From: "Song Bao Hua (Barry Song)" <song.bao.hua@hisilicon.com>
To: Robin Murphy <robin.murphy@arm.com>,
"iommu@lists.linux-foundation.org"
<iommu@lists.linux-foundation.org>, "hch@lst.de" <hch@lst.de>,
"m.szyprowski@samsung.com" <m.szyprowski@samsung.com>
Cc: "shuah@kernel.org" <shuah@kernel.org>,
"will@kernel.org" <will@kernel.org>,
Linuxarm <linuxarm@huawei.com>,
"linux-kselftest@vger.kernel.org"
<linux-kselftest@vger.kernel.org>
Subject: RE: [PATCH 1/2] dma-mapping: add benchmark support for streaming DMA APIs
Date: Sat, 31 Oct 2020 09:44:58 +0000 [thread overview]
Message-ID: <ebf48b2c57384f37aaaeb02ea0d3beff@hisilicon.com> (raw)
In-Reply-To: <472cf21a-5196-dbb5-caef-c1c0d982fe1c@arm.com>
> -----Original Message-----
> From: Robin Murphy [mailto:robin.murphy@arm.com]

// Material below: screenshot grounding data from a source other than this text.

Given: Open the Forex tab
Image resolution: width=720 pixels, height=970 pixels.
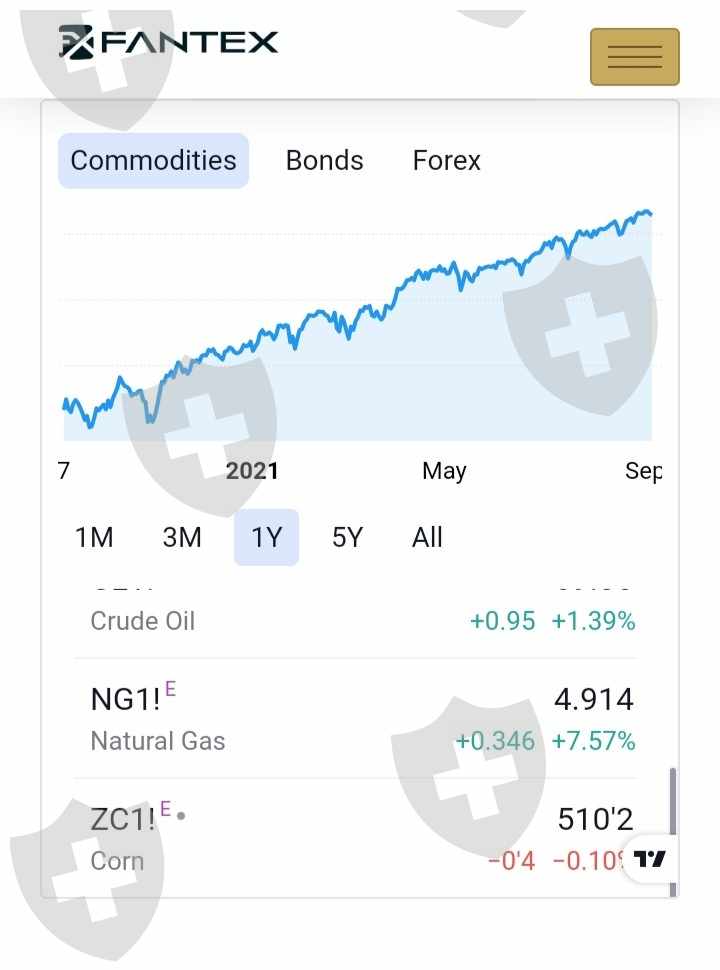Looking at the screenshot, I should pyautogui.click(x=446, y=161).
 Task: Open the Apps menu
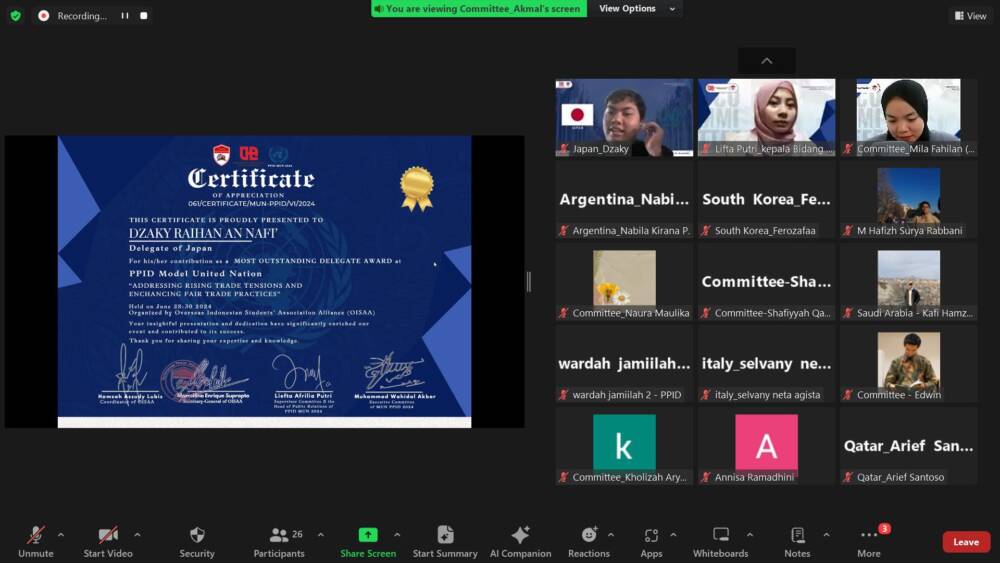point(651,536)
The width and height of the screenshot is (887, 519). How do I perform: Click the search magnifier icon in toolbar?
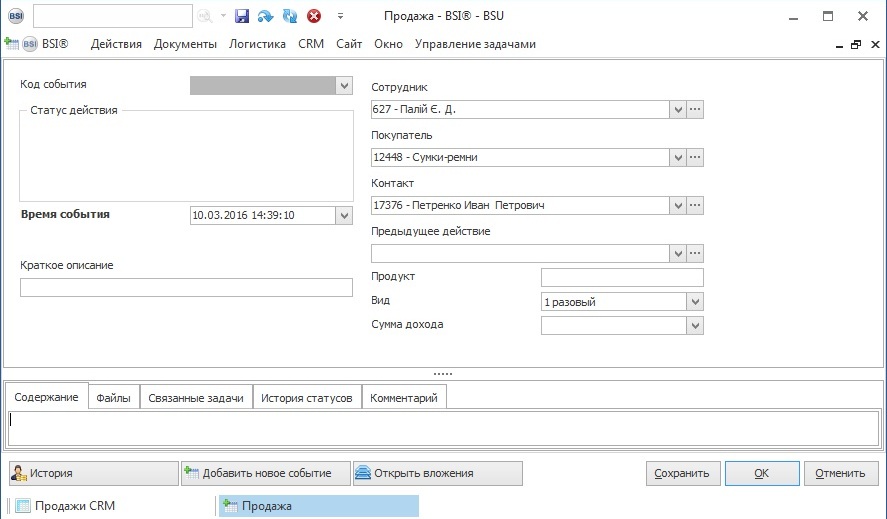pos(205,16)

> Sent: Saturday, October 31, 2020 4:48 AM
> To: Song Bao Hua (Barry Song) <song.bao.hua@hisilicon.com>;
> iommu@lists.linux-foundation.org; hch@lst.de; m.szyprowski@samsung.com
> Cc: joro@8bytes.org; will@kernel.org; shuah@kernel.org; Linuxarm
> <linuxarm@huawei.com>; linux-kselftest@vger.kernel.org
> Subject: Re: [PATCH 1/2] dma-mapping: add benchmark support for streaming
> DMA APIs
>
> On 2020-10-29 21:39, Song Bao Hua (Barry Song) wrote:
> [...]
> >>> +struct map_benchmark {
> >>> + __u64 map_nsec;
> >>> + __u64 unmap_nsec;
> >>> + __u32 threads; /* how many threads will do map/unmap in parallel
> */
> >>> + __u32 seconds; /* how long the test will last */
> >>> + int node; /* which numa node this benchmark will run on */
> >>> + __u64 expansion[10]; /* For future use */
> >>> +};
> >>
> >> I'm no expert on userspace ABIs (and what little experience I do have
> >> is mostly of Win32...), so hopefully someone else will comment if
> >> there's anything of concern here. One thing I wonder is that there's
> >> a fair likelihood of functionality evolving here over time, so might
> >> it be appropriate to have some sort of explicit versioning parameter
> >> for robustness?
> >
> > I copied that from gup_benchmark. There is no this kind of code to
> > compare version.
> > I believe there is a likelihood that kernel module is changed but
> > users are still using old userspace tool, this might lead to the
> > incompatible data structure.
> > But not sure if it is a big problem :-)
>
> Yeah, like I say I don't really have a good feeling for what would be best here,
> I'm just thinking of what I do know and wary of the potential for a "640 bits
> ought to be enough for anyone" issue ;)
>
> >>> +struct map_benchmark_data {
> >>> + struct map_benchmark bparam;
> >>> + struct device *dev;
> >>> + struct dentry *debugfs;
> >>> + atomic64_t total_map_nsecs;
> >>> + atomic64_t total_map_loops;
> >>> + atomic64_t total_unmap_nsecs;
> >>> + atomic64_t total_unmap_loops;
> >>> +};
> >>> +
> >>> +static int map_benchmark_thread(void *data) {
> >>> + struct page *page;
> >>> + dma_addr_t dma_addr;
> >>> + struct map_benchmark_data *map = data;
> >>> + int ret = 0;
> >>> +
> >>> + page = alloc_page(GFP_KERNEL);
> >>> + if (!page)
> >>> + return -ENOMEM;
> >>> +
> >>> + while (!kthread_should_stop()) {
> >>> + ktime_t map_stime, map_etime, unmap_stime, unmap_etime;
> >>> +
> >>> + map_stime = ktime_get();
> >>> + dma_addr = dma_map_page(map->dev, page, 0, PAGE_SIZE,
> >> DMA_BIDIRECTIONAL);
> >>
> >> Note that for a non-coherent device, this will give an underestimate
> >> of the real-world overhead of BIDIRECTIONAL or TO_DEVICE mappings,
> >> since the page will never be dirty in the cache (except possibly the
> >> very first time through).
> >
> > Agreed. I'd like to add a DIRECTION parameter like "-d 0", "-d 1"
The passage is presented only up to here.